Zu prüfender Text
_ _ _ _ _ _ _

Gudrun Duisberg, Aachen

 

Was mein Leben reicher macht

Der Blick aus dem Küchenfenster auf den Zitronenbaum im Garten. An den Zweigen, die durch das Gitter ins Fenster wachsen, gibt es gleichzeitig sonnengelbe Zitronen und weiße Blüten. Unsere vier Kinder und ihre drei Freunde sitzen im und unter dem Baum.

Annette Steinich, Tunis, Tunesien

 

Friedenslerchen

s92-selbstgemacht

Als Studentin der »Kultur und Geschichte Mittel- und Osteuropas« liegen mir wie auch meinen Kommilitoninnen beide Kategorien sehr am Herzen: sowohl die Kultur als auch die Geschichte unserer östlichen europäischen Nachbarn. So beschloss ich zu Beginn der neuen Jahreszeit, einen alten russischen Brauch wiederzubeleben: Traditionell wurde der Frühling in Russland am 22. März mit dem Backen von Lerchen gefeiert. Es sind die ersten Vögel, die aus dem Süden zurückkehren. Und natürlich wurden dabei nicht die Tiere selbst in den Ofen geschoben, sondern Vögel aus süßem Hefeteig. Aus gegebenem Anlass haben meine Kommilitoninnen und ich den Brauch etwas umgewandelt, aus dem Teig nicht nur Frühlingslerchen, sondern auch Friedenstauben geformt und mit bestem Wodka auf die Völkerverständigung und den Frieden angestoßen.

Valentina Goldmann, Berlin

 

annas wal

(nach Ernst Jandl, »ottos mops«)

annas wal kalbt
anna: kalb, wal, kalb
annas wal hat kalb
anna: haha

anna malt wal
anna malt kalb
anna halt
anna: wal wal
anna lacht

annas wal schallt
anna: mach wal mach
annas wal macht
annas wal lacht
anna: tach wal tach

Norbert Sachs-Paulus, Buseck-Trohe, Hessen

 

Was mein Leben reicher macht

Die licht- und wärmeerfüllte Erinnerung an fast zehn Jahre Ehe mit meinem geliebten Mann. Zu meinem Glück hatte ich ihn über eine Anzeige in der ZEIT kennengelernt. Jetzt habe ich ihn durch den schweren Verlauf einer Leukämie für immer verloren.

_ _ _ _ _ _ _

Vorgegebene Zeilen
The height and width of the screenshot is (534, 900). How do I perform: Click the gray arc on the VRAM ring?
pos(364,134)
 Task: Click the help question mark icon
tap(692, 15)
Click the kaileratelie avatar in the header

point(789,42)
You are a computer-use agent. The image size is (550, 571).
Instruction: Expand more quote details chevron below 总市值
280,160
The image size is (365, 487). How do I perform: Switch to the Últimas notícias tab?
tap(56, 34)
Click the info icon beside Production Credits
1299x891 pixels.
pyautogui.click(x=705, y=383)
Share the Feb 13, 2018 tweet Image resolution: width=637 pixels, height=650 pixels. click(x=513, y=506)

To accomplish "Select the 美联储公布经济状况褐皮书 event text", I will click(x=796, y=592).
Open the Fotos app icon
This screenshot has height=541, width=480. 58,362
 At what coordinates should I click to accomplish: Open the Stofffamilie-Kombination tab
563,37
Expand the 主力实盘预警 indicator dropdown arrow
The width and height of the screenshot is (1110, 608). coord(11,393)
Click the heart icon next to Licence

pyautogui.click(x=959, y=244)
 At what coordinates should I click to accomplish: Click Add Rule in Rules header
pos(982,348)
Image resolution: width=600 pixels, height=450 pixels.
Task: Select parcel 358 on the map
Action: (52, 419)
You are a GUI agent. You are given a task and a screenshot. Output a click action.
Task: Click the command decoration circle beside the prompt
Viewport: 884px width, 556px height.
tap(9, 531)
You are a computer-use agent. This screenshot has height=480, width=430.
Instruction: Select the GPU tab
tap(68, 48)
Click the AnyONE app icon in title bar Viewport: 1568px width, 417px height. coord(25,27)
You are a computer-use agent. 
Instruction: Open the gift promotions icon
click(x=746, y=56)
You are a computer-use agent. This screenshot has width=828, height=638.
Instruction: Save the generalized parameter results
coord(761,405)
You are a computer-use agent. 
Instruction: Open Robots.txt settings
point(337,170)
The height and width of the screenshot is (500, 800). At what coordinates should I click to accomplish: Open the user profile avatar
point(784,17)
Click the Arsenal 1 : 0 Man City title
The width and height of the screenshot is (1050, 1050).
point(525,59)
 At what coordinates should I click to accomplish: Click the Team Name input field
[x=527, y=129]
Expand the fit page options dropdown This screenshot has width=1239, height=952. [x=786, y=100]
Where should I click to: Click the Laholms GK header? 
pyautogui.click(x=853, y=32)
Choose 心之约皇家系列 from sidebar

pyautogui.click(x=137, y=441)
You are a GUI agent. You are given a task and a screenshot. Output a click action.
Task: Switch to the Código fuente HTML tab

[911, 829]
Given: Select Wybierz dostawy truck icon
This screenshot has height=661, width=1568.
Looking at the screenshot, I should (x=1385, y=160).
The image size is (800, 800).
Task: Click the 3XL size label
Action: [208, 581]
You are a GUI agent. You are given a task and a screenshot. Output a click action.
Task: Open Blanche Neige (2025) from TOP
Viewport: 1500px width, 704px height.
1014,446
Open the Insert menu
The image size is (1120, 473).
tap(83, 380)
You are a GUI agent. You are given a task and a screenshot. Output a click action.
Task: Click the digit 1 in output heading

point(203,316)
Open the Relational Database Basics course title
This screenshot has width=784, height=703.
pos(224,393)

_ _ _ _ _ _ _

Zu bearbeitende Aufgaben
**a)** Übertrage diesen Satz aus dem Abschnitt »Friedenslerchen« der Leserbeiträge ins Englische: »Es sind die ersten Vögel, die aus dem Süden zurückkehren.«
**b)** Führe die Leserbeiträge im Anschluss an ihren letzten Satz fort.

Nummerierte Lösungen
**a)** They are the first birds to return from the south.

**b)**
Gedi Guzy, Passau

 

Klaterig: Mein Wort-Schatz

»Du siehst aber Klaterig aus«, sagte man bei uns in Niedersachsen, wenn jemand abgespannt und abgearbeitet war und sein Gesicht Zeugnis davon ablegte. Richtig echt wirkt das Wort aber nur mit dem dunkel gefärbten Vokal, wie man ihn im Hildesheimer Land verwendet: »klootrig«. Dieser Ausdruck ist mir in Mainz und Rheinhessen nie wieder begegnet, es sei denn bei den versprengten Nordlichtern, die einander auch an manch anderen mundartlichen Einsprengseln erkennen.

Annelen Ottermann, Mainz

 

Was mein Leben reicher macht

Nach einer anstrengenden Nacht meinen schlafenden, anderthalbjährigen Sohn im Arm zu halten und im ersten Licht des neuen Tages sein entspanntes Gesicht zu betrachten. Zu sehen, wie sich ein Lächeln darauf ausbreitet und er sogar im Schlaf leise vor sich hin lacht. Seine schönen Träume tragen mich durch den Tag.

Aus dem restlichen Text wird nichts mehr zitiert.